WXW is a German promotion which launched the careers of big stars like Gunther and Ilja Dragunov. These are two of their current big, homegrown talents in a violent Dog Collar Submission match. 

Maximalist wrestling here, with the heel Ahura insisting before the match that Blum wasn’t ready to take a top spot, and Blum trying to prove himself. The match really builds to a torturous finish, like something out of "Hellraiser" with the chain digging violently into the eyes and mouths of both men and some really grimy spots with thumbtacks and barbed wire. This is similar in spirit to the big Moxley and Darby matches in AEW, and a is good chance to see two wrestlers who will undoubtedly go on to bigger things.

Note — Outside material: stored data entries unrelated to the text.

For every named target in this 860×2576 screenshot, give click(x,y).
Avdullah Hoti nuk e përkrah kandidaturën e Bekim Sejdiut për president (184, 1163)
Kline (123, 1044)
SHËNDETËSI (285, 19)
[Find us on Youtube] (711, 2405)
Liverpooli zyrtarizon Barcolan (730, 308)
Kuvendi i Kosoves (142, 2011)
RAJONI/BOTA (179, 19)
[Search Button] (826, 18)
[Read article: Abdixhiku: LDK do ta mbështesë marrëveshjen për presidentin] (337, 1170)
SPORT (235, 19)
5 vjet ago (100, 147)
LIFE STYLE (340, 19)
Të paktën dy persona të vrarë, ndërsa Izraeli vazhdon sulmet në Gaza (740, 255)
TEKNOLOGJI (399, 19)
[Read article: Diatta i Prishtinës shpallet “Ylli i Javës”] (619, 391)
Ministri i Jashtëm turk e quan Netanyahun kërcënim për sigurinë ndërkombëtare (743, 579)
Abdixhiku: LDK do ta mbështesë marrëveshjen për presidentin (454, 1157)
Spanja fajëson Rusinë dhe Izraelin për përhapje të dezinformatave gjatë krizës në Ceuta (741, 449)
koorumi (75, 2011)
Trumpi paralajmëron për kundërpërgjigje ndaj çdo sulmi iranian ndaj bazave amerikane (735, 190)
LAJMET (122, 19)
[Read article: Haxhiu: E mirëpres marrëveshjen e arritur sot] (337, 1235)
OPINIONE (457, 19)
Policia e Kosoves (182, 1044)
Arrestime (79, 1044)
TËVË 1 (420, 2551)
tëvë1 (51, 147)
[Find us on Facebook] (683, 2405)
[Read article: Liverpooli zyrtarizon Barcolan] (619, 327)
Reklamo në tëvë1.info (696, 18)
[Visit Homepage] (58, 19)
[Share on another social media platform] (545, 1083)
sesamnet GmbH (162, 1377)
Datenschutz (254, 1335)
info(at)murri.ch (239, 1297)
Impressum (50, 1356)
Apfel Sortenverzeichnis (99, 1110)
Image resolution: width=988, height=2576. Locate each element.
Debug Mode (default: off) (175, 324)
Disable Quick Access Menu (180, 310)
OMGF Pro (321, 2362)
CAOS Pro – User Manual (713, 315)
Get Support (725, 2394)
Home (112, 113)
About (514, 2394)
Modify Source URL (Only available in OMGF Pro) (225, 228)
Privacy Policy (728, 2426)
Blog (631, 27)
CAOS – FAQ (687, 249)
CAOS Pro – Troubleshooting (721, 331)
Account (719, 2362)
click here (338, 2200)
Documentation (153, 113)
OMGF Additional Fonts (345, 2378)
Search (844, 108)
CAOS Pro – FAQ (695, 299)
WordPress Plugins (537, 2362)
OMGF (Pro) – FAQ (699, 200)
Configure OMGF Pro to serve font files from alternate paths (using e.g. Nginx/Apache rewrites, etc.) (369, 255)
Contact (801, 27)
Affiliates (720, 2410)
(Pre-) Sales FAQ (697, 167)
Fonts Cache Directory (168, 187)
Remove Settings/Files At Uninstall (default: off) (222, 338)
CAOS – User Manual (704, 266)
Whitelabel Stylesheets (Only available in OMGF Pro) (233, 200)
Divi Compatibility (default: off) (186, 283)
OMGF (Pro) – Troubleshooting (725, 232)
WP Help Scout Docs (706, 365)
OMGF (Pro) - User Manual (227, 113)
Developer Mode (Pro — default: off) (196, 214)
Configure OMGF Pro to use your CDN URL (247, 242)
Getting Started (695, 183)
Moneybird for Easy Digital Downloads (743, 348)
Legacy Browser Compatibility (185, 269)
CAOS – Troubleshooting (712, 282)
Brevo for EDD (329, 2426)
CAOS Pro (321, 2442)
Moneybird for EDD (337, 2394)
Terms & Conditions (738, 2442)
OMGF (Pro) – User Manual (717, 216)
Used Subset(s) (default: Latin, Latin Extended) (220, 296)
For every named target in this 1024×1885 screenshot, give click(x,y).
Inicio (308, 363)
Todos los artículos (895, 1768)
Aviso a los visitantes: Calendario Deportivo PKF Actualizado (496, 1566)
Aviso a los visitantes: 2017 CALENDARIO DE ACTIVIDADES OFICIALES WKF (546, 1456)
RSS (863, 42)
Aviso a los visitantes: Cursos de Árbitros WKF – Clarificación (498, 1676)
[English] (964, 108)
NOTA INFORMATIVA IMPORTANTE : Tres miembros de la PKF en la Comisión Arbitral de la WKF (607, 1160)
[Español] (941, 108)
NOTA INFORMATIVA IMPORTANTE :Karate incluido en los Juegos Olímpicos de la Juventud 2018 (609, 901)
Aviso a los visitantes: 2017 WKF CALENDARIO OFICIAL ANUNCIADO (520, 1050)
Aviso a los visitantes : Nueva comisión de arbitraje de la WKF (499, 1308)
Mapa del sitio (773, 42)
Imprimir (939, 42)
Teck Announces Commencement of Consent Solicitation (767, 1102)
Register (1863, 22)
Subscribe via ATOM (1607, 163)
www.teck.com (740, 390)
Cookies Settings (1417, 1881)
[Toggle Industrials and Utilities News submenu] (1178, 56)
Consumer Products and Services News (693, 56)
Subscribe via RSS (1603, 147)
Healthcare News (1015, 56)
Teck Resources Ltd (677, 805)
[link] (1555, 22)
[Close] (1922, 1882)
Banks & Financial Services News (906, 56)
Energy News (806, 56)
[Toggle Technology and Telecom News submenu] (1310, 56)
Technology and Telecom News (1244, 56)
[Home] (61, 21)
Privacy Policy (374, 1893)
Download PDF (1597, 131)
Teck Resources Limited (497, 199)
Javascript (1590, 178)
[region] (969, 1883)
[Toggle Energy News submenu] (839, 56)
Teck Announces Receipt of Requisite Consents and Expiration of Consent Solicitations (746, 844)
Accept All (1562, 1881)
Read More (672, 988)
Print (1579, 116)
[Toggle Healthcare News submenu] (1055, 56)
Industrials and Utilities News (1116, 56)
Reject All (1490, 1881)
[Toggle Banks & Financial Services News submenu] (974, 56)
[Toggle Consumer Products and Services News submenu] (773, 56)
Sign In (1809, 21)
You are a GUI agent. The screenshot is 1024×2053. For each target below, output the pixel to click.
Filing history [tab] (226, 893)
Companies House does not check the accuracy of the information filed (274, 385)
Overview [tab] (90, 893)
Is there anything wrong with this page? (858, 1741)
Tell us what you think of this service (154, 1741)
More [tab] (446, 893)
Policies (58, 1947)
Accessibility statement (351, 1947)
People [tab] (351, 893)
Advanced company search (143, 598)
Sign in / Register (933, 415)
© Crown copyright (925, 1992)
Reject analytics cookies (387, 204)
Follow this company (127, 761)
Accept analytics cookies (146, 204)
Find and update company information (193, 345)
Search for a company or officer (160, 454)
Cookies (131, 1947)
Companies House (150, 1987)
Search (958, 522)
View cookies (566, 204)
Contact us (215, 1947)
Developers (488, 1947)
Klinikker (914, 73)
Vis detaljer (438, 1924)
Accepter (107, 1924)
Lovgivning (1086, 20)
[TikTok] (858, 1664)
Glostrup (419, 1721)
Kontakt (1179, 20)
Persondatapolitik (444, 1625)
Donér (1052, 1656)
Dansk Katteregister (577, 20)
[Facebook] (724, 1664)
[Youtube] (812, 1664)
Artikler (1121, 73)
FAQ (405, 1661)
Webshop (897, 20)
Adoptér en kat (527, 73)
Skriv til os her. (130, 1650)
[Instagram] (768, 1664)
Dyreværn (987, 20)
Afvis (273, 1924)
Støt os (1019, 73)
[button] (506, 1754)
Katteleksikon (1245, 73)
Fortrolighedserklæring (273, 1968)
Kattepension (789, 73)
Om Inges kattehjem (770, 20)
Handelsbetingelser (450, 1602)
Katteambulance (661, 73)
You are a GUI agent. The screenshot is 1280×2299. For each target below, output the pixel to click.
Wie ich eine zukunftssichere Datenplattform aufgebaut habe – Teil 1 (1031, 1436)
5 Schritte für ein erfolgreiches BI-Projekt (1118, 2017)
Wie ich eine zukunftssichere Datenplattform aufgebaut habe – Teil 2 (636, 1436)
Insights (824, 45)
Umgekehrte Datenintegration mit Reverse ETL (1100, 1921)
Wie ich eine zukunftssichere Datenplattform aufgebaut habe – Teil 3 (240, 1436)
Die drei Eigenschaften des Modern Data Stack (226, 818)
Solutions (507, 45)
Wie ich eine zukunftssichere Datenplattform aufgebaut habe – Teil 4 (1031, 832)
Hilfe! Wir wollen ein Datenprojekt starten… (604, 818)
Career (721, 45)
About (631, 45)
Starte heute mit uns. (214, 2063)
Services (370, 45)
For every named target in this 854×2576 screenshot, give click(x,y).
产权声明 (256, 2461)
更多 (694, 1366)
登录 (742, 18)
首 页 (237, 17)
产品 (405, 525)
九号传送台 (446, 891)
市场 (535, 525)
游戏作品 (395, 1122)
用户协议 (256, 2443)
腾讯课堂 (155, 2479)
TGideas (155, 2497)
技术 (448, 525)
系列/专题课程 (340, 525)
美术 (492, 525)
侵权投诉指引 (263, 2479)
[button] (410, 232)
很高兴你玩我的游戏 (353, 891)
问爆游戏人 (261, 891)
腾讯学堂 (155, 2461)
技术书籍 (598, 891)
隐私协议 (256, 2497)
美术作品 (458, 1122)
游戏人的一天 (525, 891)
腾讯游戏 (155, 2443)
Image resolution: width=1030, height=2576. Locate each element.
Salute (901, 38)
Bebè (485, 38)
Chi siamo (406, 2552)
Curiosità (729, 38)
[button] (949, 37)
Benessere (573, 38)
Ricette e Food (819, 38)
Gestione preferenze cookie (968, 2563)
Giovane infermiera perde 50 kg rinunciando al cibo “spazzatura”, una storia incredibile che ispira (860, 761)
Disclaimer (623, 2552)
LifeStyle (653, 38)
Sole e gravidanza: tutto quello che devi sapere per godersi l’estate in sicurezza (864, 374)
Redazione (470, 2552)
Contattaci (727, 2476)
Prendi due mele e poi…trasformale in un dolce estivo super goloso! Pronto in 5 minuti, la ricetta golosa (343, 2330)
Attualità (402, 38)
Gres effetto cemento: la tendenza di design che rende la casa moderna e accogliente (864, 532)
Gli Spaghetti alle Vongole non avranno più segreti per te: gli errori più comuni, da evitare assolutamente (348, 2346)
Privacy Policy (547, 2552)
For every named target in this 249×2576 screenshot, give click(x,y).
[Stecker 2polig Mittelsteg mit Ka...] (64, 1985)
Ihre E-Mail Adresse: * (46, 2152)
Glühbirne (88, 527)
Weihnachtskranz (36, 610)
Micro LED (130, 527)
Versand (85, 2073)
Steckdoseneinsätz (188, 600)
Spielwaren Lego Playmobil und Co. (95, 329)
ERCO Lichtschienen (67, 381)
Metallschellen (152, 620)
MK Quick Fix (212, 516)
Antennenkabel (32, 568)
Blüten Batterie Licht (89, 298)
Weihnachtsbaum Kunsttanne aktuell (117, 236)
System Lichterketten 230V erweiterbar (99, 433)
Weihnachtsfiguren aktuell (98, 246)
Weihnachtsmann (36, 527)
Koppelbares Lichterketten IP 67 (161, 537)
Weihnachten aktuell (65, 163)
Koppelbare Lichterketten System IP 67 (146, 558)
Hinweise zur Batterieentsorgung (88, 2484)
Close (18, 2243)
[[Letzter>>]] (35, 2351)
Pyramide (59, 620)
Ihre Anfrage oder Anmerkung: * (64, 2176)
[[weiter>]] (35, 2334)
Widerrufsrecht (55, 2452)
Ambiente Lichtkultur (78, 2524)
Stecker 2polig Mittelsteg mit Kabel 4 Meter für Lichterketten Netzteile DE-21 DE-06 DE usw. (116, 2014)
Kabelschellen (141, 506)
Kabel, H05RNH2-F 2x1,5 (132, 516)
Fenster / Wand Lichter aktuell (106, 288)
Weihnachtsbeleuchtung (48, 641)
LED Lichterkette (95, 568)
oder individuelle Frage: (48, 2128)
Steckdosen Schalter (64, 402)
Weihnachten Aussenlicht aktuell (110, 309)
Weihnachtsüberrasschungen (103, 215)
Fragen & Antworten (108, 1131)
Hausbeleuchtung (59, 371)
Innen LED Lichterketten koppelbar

Together these two are the tag-team Cowboy Way, and nothing is more brutal then when brothers fight. 

Shire was originally trained by Dory Funk Jr., and a lot of the early part of this match has some really nasty joint and muscle manipulation. Manders, meanwhile, is throwing brutal chops which quickly mottle Shire’s chest with purple bruises — and the violence kept escalating, including chops across the bridge of the nose and hard clotheslines right to the cheekbone. 

You can see both wrestles smirk after each shot and then just fire back even harder. Nothing particularly fancy in this match, just meat and potatoes wrestling with the stew even thicker than normal.

Nicole Matthews is a near 20-year veteran and was a main star of the late-lamented Shimmer promotion

Here she came into Portland defending the DPW Women’s World Title against local favorite Amira. This felt like the closest thing we got in 2025 to a touring NWA world title match. Matthews came into the local territory, with everyone in the crowd rooting hard for the hometown girl, and she made Amira look like a million bucks. She put over every one of Amira's moves huge, made everyone believe the kid might pull it off — only to pull the rug out from under her opponent and the whole crowd.

This exact template was pro-wrestling for 100 years, and it's great to see the old tricks still work.

Deadlock Pro Wrestling (DPW) is a North Carolina indie promotion that reached its biggest heights of popularity and influence in 2025, only to promptly shut its doors. It was a great run though, matching up big stars from ROH and AEW with the bigger names in indie wrestling, while running angles and stories rather than exclusively dream matches. 

Jake Something was DPW's heavyweight champion before dropping it due to injury. Priest, who Bryan Danielson recently called the best independent pro-wrestler in the world, captured the title and did every underhanded thing he could think of to keep it from Something.

Here the hero gets the villain in a steel cage to limit his opportunities to run — and tosses him around pillar to post. Despite being a smaller man trapped in a cage with beast, Priest pulls out every bit of his bag to keep Something on his back foot, until Something finally takes back what's his.

DPW did a great job of mixing old-fashioned Southern pro-wrestling storytelling with 2008-era ROH style matches. It will be missed.